On a Thursday morning, the Dishman Hills Natural Area is one of the quietest places in Spokane.
A couple of cars sit in the parking lot. Walk through the log building at Camp Caro, and the traffic noise from Sprague Avenue and scratching intercom from car dealerships fade in the background.
Soon all you can hear is the wind in the pines, the birds and your breath.
Be ready for deer to watch you. Stealthy yet curious, they are clearly used to visitors interfering with their morning grazing. Chipmunks scamper across the trail or watch from rock outcroppings.
In 1966, the land was purchased and donated to protect it from urban development and sprawl. In the late ‘90s – after another fight to protect the area – a partnership to save the hills was cemented between Spokane County Parks and Recreation Department, the Washington state Department of Natural Resources and the nonprofit Dishman Hills Natural Area Association.
“We maintain it for its natural beauty and ecological value; it truly is an urban wilderness,” said Michael Hamilton, president of the Dishman Hills association. “We deal with some of the trouble that comes with that. There was a recent fire up on one of the hills; I’m sure it involved some young folks and a fermented brew.”
You can hike into the Dishman Hills, but you can’t ride your bicycle or horse.
The trails wind up, down and around, over rock outcroppings and down hillsides, so wear comfortable shoes. There is nothing manicured about the area, except the occasional gravel repair of a steep trail.
“It’s a pre-pioneer ecosystem. It’s a biological remnant from before we were here, I believe,” said Hamilton. “There are many waterholes in there, and in spring there are a lot of wildflowers. Later it turns squeaky dry and other plants take their turn.”
Bring a camera or a sketch book.
The contrast between tall rocks and deep ravines is bound to inspire any artist.
Right now, the Dishman Hills are lushly green, and the last crop of spring wildflowers is on its last bloom.
Look for lupines in blue and white hues next, among tiny wild strawberry plants. Honeysuckle is on its way, and the bunchgrass is coming back to life.
There is a diversity of native plants and mosses in these hills.
“There is so much to look for – the rocks, the birds, the plants,” Hamilton said. “Just a relaxing hike and experiencing the woods is plenty for many.”
Pick up a map at Camp Caro; the main loop takes about an hour to walk, with plenty of time to stop and enjoy the scenery.
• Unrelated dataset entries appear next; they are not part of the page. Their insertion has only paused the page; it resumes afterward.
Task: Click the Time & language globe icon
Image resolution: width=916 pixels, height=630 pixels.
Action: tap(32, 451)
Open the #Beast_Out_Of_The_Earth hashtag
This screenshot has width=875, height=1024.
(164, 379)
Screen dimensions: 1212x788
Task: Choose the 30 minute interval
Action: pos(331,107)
Dogs must be leashed.
For small children or those who aren’t up for hiking, the area around Camp Caro is perfect for a picnic.
There are tables, benches and a small play set, surrounded by a giant lawn just waiting for someone to kick a soccer ball or whip out a Frisbee.
“We put benches up in the hills for people who want to sit and watch nature,” Hamilton said.
“I think it’s therapeutic just to hike up there and sit and watch a cloud go over your head.”